More practically, there is another significant scientific question which might be resolved by giving a nudge to an asteroid. Right now Newton's gravitational constant is only known to an accuracy of 0.15% which is worse than crude compared to other important physical constants. The problem is basically that it's hard to measure precisely between objects on the earth's surface and we only have crude estimates of the weights of planets, etc. However if we were able to impart an accurately measured and large enough impulse to an asteroid which has its own satelite, with precise tracking before and after, it might just enable us to improve that accuracy by some orders of magnitude.

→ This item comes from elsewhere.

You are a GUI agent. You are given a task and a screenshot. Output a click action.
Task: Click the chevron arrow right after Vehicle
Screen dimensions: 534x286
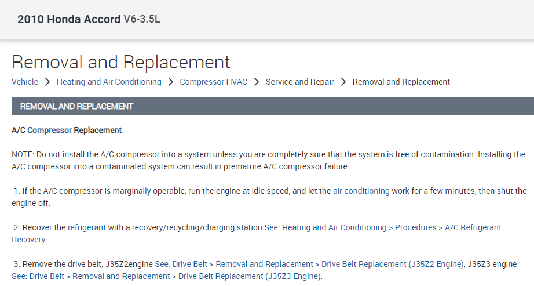[47, 82]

-- Our systemic servants do not good masters make.
Ceres?
Would be fun.
If you hit even a larger asteroid such as 2002 NT7 with the effects of a multi-megaton thermonuclear blast, the impulse generated by the vaporized material can change the velocity of the rock by centimeters per second. If you give the delta-V enough time to make a difference, even a movement slower than the travel of cassette tape can turn a hit into a miss.
why does everyone always do calculations on the backs of envelopes? It doesn't seem to be the right tool for the job. I always do mine on notebook paper, or printer paper if I can't find any. I occasionally do a short calculation in my textbook or completely on my computer. I don't know I'm strange. I hear Einstein liked to do calculations on the backs of envelopes. If he did it maybe there's something to it.
Writing of which, did you use classical mechanics or relevitistic mechanics for your calculation? I didn't check your calculation because I prefer to read my own writing over actual thinking. (Besides I can't find an envelope.) It might not matter anyway.